NEW YORK – Houston-based Salarius Pharmaceuticals on Wednesday said it will work with the Cancer Epigenetics Institute at Fox Chase Cancer Center to identify new indications and potential biomarkers for its investigational LSD1 inhibitor seclidemstat.
LSD1 is an enzyme implicated in the development of cancer. Although other LSD1 inhibitors in development have shown promising activity in hematologic cancers, Salarius believes seclidemstat can be particularly effective against LSD1-driven solid tumors by targeting its enzymatic activity and scaffolding properties.
"Overexpression of the LSD1 enzyme is associated with poor prognosis across a variety of cancer types," Johnathan Whetstine, whose laboratory at the Cancer Epigenetics Institute will conduct this research, said in a statement. "Building on our prior research expertise and knowledge, we will explore the impact of LSD1 depletion and LSD1 catalytic inhibition on the transcriptome in order to better understand the enzyme's catalytic and non-catalytic functions and the impact of seclidemstat on those functions."

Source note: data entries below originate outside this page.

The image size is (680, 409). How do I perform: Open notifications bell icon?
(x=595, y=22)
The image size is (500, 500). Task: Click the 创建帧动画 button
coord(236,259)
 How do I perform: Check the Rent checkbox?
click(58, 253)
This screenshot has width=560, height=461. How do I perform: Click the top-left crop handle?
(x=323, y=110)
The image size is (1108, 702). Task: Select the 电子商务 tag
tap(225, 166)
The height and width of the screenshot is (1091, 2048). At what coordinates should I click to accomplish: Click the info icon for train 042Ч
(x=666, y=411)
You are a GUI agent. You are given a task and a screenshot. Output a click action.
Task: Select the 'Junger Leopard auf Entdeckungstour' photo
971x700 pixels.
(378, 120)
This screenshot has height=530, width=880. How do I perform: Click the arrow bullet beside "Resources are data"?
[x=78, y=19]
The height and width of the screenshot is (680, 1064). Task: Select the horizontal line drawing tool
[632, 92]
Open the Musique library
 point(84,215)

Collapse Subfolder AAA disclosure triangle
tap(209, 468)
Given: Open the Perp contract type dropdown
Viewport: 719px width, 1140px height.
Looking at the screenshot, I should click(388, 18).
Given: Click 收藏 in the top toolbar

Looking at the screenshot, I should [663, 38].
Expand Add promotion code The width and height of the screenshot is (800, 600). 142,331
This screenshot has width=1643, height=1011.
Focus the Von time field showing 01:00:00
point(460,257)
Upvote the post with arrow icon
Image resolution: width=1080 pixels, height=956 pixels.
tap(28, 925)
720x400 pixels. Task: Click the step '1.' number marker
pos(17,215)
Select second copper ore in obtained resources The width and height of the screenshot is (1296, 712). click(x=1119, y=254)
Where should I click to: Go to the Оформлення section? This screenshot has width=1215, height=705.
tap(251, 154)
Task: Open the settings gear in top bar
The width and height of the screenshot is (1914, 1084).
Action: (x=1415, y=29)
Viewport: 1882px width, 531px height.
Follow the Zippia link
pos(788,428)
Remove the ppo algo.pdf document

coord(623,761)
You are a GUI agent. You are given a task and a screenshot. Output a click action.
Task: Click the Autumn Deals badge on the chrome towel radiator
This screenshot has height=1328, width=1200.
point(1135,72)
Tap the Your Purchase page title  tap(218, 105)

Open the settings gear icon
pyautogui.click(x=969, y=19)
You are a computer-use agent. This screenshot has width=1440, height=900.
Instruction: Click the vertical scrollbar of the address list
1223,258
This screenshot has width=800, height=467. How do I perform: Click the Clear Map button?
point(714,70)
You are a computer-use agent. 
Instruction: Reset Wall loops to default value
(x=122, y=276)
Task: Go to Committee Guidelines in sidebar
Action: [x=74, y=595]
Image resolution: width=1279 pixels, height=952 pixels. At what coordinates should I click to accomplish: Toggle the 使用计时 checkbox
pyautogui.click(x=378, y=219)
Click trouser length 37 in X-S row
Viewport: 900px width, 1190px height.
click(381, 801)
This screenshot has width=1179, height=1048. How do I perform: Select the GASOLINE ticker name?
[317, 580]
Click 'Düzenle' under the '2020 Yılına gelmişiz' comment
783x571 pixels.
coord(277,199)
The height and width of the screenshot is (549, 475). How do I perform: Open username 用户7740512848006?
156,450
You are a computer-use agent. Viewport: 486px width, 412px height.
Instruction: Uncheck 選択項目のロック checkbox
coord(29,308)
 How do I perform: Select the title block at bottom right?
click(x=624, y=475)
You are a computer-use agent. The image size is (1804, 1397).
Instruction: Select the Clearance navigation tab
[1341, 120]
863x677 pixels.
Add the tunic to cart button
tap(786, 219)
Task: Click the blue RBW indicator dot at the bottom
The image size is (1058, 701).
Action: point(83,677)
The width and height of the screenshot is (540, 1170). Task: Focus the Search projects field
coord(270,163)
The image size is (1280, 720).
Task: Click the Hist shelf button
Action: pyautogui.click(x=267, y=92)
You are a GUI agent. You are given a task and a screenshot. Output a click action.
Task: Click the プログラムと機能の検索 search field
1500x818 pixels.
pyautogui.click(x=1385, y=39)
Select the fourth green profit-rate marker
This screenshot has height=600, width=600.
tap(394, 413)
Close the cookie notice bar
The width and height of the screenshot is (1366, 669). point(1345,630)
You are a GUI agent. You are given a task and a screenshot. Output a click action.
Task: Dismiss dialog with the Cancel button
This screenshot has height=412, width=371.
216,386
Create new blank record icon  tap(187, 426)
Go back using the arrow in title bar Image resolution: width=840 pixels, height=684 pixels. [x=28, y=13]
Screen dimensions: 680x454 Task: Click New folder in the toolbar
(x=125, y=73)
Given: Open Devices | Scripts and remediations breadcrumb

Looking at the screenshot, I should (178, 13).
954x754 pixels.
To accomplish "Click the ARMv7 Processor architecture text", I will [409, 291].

Fox Chase and Salarius are already conducting a Phase I/II trial of seclidemstat in patients with myxoid liposarcoma and other FET-rearranged sarcomas. In this study, researchers are also exploring the activity of seclidemstat with chemotherapy as a second- and third-line therapy for Ewing sarcoma patients. Fox Chase is one of nine clinical trial sites enrolling patients for this trial.
Additionally, Salarius is working with MD Anderson Cancer Center to study seclidemstat in combination with azacytidine in myelodysplastic syndromes and chronic myelomonocytic leukemia.